Parti hier à la fraîche à l’issue d’une messe célébrée dans la forme ancienne du rite romain (couramment appelée « messe en latin »), le long cortège frappe par la jeunesse de ses participants dont la moyenne d’âge avoisine les 23 ans, ainsi que par la présence de nombreux prêtres, religieux et séminaristes, plus de 400 en tout.
Hérissé de milliers de bannières et de drapeaux, il arrivera demain à destination après avoir sillonné la vallée de Chevreuse et les plaines de la Beauce. Une centaine de kilomètres parcourus en son temps par Charles Péguy, qui contribua à raviver cette marche spirituelle d’origine médiévale, et dont les fondateurs du pèlerinage de Chrétienté revendiquent l’héritage.

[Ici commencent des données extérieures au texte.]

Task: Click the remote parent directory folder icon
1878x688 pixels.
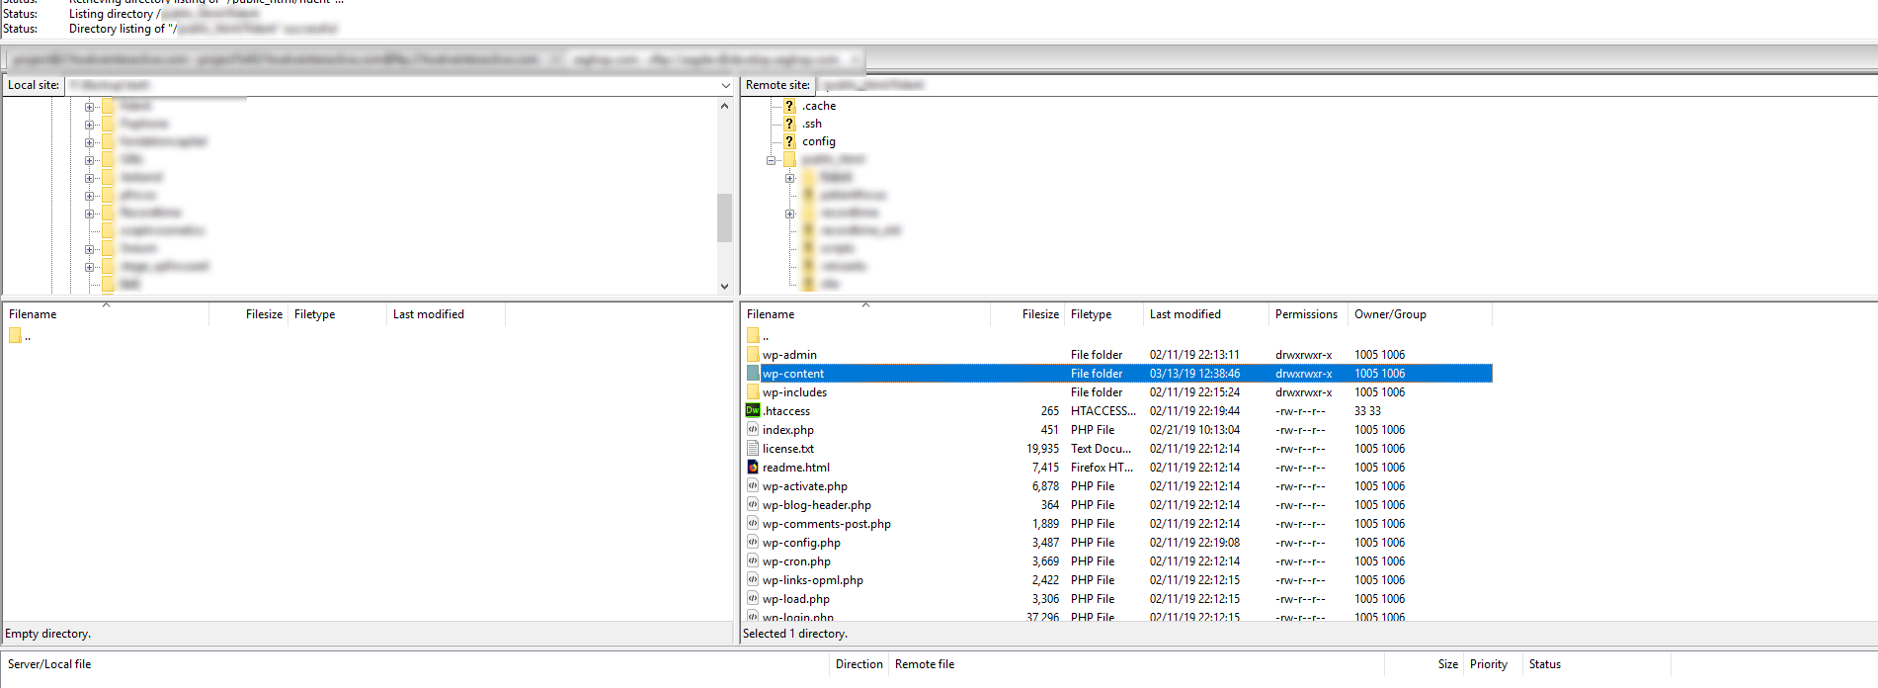Action: [x=753, y=335]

« Leur idée initiale était de restaurer l’esprit de chrétienté en s’inspirant de Péguy, le chantre de la France chrétienne, et de créer un pèlerinage intergénérationnel, ouvert à tous, qui mette l’accent sur la formation spirituelle et doctrinale tout en préservant avec détermination la liturgie traditionnelle », analyse l’historien de l’Église, Yves Chiron, auteur d’une Histoire des traditionalistes (Taillandier, 2022).
Un programme qui a, dès sa création, déclenché les foudres d’une partie de l’épiscopat français. En 1983 et 1984, l’évêque de Chartres interdit aux pèlerins d’entrer dans la cathédrale. On ne prédisait pas alors un grand avenir à ce jeune pèlerinage. Plus récemment, l’adoption en juillet 2021 du décret Traditionis custodes par le pape François, qui limite de manière drastique la célébration de la messe traditionnelle, semble s’opposer aux principes sur lesquels l’identité du pèlerinage se fonde depuis ses origines.
Or il ressort des témoignages que nous avons recueillis que c’est précisément l’attachement à ces principes fondamentaux qui explique l’engouement des marcheurs pour ce pèlerinage.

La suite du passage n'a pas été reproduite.